From the first line of the data below, repeat each line exactly until you reach the line with "Task: Open Дедупликация from the sidebar"; include that line too.
--- Input data ---
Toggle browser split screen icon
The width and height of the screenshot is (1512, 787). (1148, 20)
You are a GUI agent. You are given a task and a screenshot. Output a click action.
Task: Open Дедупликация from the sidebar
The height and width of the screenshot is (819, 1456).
---
- Answer for this exercise -
Toggle browser split screen icon
The width and height of the screenshot is (1512, 787). (1148, 20)
You are a GUI agent. You are given a task and a screenshot. Output a click action.
Task: Open Дедупликация from the sidebar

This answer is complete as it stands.